La organización de la Iglesia primitiva

El mono-episcopado diocesano subordinado al episcopado monárquico del Pontífice romano 

“Es un hecho histórico incontestable que, ya en el siglo II, las comunidades cristianas eran gobernadas por obispos individuales” (A. Lang, Compendio di Apologetica, Casale Monferrato, Marietti, II ed., 1960, p. 346), o sea, que cada diócesis tenía un solo obispo. Este es el mono-episcopado o el episcopado monárquico diocesano subordinado al monárquico del romano Pontífice[1].

MATERIAL PROPORCIONADO:
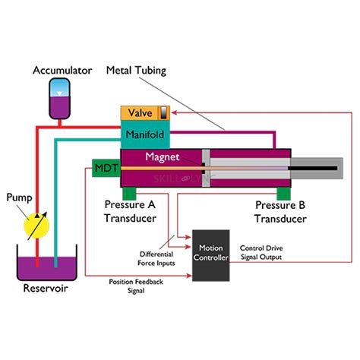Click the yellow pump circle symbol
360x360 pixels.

QUÉ HARÁS: Imprime literalmente el pasaje del texto sobre la organización de la Iglesia primitiva que comienza en las palabras "La organización de" y termina después de "del romano Pontífice[1].". El listado procede de una fuente distinta al texto.

PROBLEMA RESUELTO:
La organización de la Iglesia primitiva

El mono-episcopado diocesano subordinado al episcopado monárquico del Pontífice romano 

“Es un hecho histórico incontestable que, ya en el siglo II, las comunidades cristianas eran gobernadas por obispos individuales” (A. Lang, Compendio di Apologetica, Casale Monferrato, Marietti, II ed., 1960, p. 346), o sea, que cada diócesis tenía un solo obispo. Este es el mono-episcopado o el episcopado monárquico diocesano subordinado al monárquico del romano Pontífice[1].